This is a quick look at what is new, the full thing is about to be used as part of a major article at the Talkshop.

Why? I was thoroughly fed up with fighting gnuplot, drives many people half crazy trying to get it to do what is wanted, all too often it simply can’t. In this case the final straw was no way of disabling automatic smearing of colour, nor can it draw literal filled polygons. (very amusingly given the authors say it can’t it then when writing out SVG format proceeds to write out filled polygons… can’t make it up stuff)

I was already using GLE, a tool with ancient origins. This will do what I say so all those polygons are drawn one at a time. The whole thing is very complicated, more so since my code writes GLE code and data before passing the whole lot over for plotting (GLE in turn calls ghostscript with postscript code, wheels within wheels)

There is more…

The colouring is beyond the capability of GLE so there was another tricky development task, a new sub-library.

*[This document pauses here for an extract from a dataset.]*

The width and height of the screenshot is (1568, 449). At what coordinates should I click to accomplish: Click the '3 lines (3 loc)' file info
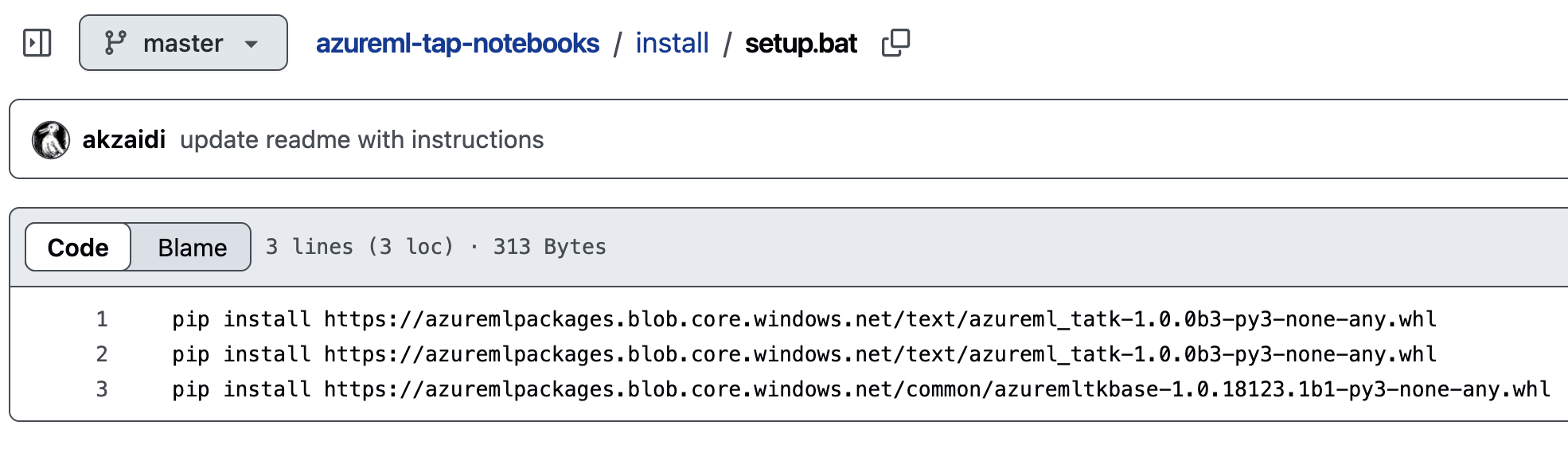359,247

Choosing a colour given data scaled between 0 and 1 is trivial? Oh no, it is a very hard problem. If you look at the key it is smooth and illumination smoothly varies. True enough I can program breakpoints and colours yet nothing much is being used at the moment, the trick is in the mathematics.

This is a fairly full implementation of CIE xyY colour internally [1,2] dealing as is necessary in RGB for input/output. This particular definition of colour is still not quite how we see but close. Using xyY allows tricks, eg. Y has the nice property of being visual brightness, I can literally scale all channels of Y and the whole image lightness changes across all colours.

Whether the present colour scheme is good is a matter of opinion, I’ve not had time to fiddle, I do subtle anyway. At least it is reasonably tasteful, avoiding vile yellow/greens is an objective.

Anyone who has persisted and read this far is now going to be offered an “adequate” new plot provided download size is not OTT.

Hadcrut4 because the filesize is smaller, make it a weighted plot, bump up coastal resolution, turn on major rivers too, let it autoscale, here is the small filesize web image, grab the PDF and zoom.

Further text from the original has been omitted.